Forward on Climate, an event billed as the largest climate rally in history, will have a presence in San Francisco on Feb. 17. With most activity centered in Washington, D.C., organizers of the nationwide mobilization hope to convince President Barack Obama to reject the development of the Keystone XL pipeline, an extension of a tar-sand oil pipeline that connects Alberta, Canada and multiple Midwest cities.
In San Francisco, protesters plan to surround the U.S. State Department building at One Market Plaza to demonstrate opposition the pipeline project. “Since the pipeline crosses the international boundary with Canada, the State Department has to approve the permit, so symbolically that’s why we chose it,” explained Taylor Hawke of 350 Bay Area.
More than 70 organizations are partnering to promote the event, including 350.org, the Sierra Club, the National Resources Defense Council, CREDO Action and others. Sup. John Avalos will join student groups, indigenous organization Idle No More, and others in speaking at the rally. Organizers expect a turnout of more than 2,000 with participants traveling to San Francisco from Chico, Sacramento, Santa Cruz and University of California campuses at Davis and Merced.
Jessica Dervin-Ackerman of 350 Bay Area says activists “intend to send a strong message to President Obama that immediate action is needed to stop climate disruption and to protect current and future generations,” and that “the U.S. needs to be an international leader in the diplomacy of cutting greenhouse-gas emissions.” A recent HSBC report underscored the role of national governments in fighting climate change, noting that 90 percent of the world’s oil and gas is held by governments or state-owned oil companies.
Some climate activists aren’t waiting until Feb. 17 to get their message across. Protestors from 350.org and the Sierra Club, along with many other organizations, sat outside the gates of the White House Feb. 13 in an act of civil disobedience meant to raise awareness about the Keystone XL pipeline extension.

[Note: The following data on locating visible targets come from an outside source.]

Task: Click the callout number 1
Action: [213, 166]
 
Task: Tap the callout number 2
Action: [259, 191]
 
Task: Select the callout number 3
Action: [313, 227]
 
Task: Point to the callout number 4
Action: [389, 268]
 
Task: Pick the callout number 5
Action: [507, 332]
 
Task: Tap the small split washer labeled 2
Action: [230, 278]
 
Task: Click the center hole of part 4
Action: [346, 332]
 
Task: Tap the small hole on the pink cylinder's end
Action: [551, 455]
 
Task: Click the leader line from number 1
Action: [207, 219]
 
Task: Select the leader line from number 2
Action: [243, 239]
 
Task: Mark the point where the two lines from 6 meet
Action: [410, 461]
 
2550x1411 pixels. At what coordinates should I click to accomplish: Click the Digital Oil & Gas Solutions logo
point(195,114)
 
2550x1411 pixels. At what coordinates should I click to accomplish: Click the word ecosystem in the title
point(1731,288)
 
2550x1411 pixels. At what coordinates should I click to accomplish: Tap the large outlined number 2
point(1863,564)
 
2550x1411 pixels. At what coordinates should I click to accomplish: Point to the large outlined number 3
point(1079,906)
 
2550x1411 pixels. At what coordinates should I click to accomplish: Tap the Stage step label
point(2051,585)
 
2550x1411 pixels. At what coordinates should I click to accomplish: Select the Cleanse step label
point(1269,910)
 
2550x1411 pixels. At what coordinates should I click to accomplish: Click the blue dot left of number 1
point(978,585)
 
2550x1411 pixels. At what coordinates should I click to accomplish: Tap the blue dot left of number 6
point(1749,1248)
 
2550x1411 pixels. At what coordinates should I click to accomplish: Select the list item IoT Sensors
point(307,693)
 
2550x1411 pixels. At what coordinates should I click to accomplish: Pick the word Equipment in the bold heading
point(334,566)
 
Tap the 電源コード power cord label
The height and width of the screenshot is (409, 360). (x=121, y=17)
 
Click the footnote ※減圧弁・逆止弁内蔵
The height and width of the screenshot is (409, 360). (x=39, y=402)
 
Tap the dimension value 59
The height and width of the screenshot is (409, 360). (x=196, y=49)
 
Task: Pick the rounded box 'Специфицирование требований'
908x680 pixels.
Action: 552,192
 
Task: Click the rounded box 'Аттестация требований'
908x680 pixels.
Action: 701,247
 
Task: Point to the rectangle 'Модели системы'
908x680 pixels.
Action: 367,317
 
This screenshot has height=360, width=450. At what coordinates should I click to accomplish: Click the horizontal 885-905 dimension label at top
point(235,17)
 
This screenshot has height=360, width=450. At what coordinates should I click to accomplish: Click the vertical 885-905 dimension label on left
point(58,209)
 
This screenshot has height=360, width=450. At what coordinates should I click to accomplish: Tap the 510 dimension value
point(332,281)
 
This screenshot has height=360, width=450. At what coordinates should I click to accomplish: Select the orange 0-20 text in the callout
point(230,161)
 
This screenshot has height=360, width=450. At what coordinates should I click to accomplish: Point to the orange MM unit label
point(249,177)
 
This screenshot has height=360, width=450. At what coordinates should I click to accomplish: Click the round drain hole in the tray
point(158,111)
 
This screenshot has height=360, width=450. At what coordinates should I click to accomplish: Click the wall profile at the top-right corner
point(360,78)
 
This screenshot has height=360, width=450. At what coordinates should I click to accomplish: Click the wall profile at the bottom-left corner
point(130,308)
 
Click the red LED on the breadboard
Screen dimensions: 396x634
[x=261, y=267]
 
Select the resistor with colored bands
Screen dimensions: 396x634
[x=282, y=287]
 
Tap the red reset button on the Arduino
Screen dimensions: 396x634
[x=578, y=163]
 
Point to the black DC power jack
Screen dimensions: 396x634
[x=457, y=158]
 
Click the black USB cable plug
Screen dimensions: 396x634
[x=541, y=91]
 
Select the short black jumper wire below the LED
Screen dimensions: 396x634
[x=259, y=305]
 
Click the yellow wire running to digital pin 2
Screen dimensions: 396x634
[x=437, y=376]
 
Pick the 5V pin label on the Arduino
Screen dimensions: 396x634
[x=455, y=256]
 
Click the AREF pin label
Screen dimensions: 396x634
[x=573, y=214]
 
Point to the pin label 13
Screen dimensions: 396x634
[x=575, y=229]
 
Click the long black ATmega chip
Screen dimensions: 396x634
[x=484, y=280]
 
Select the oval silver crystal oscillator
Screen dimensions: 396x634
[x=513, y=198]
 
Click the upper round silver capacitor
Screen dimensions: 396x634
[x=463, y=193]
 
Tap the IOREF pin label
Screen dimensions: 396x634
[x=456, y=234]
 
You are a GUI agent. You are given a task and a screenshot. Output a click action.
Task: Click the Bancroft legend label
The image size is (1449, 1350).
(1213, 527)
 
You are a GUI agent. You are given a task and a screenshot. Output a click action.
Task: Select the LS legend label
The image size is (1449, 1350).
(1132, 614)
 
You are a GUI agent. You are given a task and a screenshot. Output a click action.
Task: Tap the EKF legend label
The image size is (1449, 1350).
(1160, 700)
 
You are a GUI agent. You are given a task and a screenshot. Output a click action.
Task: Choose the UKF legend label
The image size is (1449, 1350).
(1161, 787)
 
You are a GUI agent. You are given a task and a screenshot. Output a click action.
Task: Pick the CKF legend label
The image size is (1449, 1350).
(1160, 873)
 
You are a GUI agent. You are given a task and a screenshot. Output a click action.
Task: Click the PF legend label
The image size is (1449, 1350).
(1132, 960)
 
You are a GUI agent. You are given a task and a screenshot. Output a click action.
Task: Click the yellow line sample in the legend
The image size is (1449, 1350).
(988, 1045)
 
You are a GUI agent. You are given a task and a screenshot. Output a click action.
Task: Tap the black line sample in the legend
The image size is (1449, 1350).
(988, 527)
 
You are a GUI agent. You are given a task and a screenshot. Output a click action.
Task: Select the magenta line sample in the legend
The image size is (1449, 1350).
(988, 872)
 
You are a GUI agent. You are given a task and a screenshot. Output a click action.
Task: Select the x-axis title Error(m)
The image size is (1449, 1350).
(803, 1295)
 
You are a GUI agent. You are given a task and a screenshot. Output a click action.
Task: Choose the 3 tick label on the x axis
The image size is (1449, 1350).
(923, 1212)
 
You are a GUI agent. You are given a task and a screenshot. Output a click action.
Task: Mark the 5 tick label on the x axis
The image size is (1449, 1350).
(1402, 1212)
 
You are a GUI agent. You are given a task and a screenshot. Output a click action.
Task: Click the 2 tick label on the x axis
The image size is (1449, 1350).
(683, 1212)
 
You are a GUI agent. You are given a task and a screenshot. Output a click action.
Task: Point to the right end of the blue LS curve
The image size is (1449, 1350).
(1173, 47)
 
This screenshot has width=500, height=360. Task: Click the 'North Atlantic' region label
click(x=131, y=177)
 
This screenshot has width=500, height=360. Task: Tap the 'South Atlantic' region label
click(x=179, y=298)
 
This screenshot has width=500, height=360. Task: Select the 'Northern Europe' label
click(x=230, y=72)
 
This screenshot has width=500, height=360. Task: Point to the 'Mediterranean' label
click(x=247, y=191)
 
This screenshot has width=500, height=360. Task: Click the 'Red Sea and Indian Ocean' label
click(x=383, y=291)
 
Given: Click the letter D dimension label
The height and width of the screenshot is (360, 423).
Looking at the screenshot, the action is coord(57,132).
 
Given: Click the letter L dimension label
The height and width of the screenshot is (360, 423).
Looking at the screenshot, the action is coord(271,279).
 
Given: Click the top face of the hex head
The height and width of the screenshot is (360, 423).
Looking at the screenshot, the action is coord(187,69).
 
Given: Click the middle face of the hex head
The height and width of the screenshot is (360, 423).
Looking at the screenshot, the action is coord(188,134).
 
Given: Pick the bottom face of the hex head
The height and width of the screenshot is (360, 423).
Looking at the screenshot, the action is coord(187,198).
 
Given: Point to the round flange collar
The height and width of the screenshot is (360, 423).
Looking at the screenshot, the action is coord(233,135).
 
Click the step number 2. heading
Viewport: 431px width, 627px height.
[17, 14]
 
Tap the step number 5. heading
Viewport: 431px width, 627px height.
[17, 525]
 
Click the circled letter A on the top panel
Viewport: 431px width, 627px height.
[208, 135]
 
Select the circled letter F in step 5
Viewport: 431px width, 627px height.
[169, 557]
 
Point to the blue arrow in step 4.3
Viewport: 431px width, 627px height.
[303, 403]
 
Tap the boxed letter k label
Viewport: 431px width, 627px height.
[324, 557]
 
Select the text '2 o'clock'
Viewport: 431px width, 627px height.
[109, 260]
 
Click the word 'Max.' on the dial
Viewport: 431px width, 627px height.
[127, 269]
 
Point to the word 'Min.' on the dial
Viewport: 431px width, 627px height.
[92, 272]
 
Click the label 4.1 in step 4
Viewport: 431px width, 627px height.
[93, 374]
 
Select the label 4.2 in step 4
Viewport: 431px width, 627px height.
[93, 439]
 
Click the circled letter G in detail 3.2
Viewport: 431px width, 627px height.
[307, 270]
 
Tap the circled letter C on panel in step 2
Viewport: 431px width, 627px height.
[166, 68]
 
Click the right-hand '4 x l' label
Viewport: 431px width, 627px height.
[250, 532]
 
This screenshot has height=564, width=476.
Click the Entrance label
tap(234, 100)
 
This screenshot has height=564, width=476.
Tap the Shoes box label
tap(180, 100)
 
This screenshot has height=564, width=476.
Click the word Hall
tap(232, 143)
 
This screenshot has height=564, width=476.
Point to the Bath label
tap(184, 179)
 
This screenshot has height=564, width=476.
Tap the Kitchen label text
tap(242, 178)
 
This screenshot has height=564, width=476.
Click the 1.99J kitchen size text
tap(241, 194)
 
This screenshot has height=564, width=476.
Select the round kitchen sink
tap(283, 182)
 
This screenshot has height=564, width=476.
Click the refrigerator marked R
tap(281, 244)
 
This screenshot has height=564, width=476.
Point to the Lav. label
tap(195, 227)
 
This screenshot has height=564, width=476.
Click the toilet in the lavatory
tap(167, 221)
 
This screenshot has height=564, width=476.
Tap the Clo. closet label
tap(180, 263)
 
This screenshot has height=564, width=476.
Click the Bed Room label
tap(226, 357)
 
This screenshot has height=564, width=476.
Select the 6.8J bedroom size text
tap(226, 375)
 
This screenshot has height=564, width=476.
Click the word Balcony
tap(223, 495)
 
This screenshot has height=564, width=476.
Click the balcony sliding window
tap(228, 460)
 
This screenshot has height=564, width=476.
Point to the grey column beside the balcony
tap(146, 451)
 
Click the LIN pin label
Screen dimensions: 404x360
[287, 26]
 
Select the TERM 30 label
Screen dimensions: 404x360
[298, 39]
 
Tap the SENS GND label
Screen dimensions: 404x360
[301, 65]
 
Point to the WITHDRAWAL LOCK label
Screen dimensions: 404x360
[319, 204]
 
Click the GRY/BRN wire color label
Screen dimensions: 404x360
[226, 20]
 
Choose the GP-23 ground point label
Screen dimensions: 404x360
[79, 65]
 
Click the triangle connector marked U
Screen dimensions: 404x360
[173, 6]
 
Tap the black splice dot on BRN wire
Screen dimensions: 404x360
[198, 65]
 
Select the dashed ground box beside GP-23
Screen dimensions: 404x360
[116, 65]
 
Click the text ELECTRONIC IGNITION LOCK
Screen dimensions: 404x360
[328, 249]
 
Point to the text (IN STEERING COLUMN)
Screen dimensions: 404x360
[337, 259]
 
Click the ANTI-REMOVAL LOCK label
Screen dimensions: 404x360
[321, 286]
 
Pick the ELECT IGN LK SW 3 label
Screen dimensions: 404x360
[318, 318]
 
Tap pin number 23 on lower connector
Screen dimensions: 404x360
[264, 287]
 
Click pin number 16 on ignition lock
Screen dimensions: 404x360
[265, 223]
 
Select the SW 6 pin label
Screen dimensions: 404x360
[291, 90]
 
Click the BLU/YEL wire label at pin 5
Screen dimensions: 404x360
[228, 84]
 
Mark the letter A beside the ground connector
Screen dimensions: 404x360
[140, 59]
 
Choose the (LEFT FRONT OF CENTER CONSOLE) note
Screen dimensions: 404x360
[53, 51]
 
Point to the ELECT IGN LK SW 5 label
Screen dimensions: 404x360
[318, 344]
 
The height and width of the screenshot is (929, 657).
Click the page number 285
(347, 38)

Many were arrested, including actress Daryl Hannah, and released the following day.
Bill McKibben, co-founder of 350.org, touched on Obama’s apparent contradiction on climate change in a recent Rolling Stones article. While the President has made promises to work on wind and solar energy, McKibben said, he’s also emphasized a goal of “producing more oil and gas here at home.” The pipeline would financially benefit the Canadian government, which is anxious to export its most lucrative commodity. The tar sands in Alberta contain as much as 240 gigatons of carbon, representing half the amount carbon scientists say can be “safely” burned by 2050.
Big oil companies stand to lose the most if the Forward on Climate movement succeeds. Oil reserves represent corporate assets that lay buried underground, and that’s where organizations like 350.org want them to stay. “The key to everything is this,” Hawke said: “From the latest science, we now know that the climate crisis is the greatest moral issue of our time.”
TransCanada, the pipeline developer, claims the project would provide tens of thousands of jobs, but the U.S. State Department estimates that it would be closer to five or six thousand temporary construction jobs. A more sustainable approach, says Frances Aubrey of 350.org, would be to create new jobs by investing in renewable energy. The only ones who will benefit from fossil fuels, she added, are the oil companies and the politicians whose campaigns they fund. “Oil companies are willing to change the planet beyond what people can survive,” says Aubrey, “to make a profit.”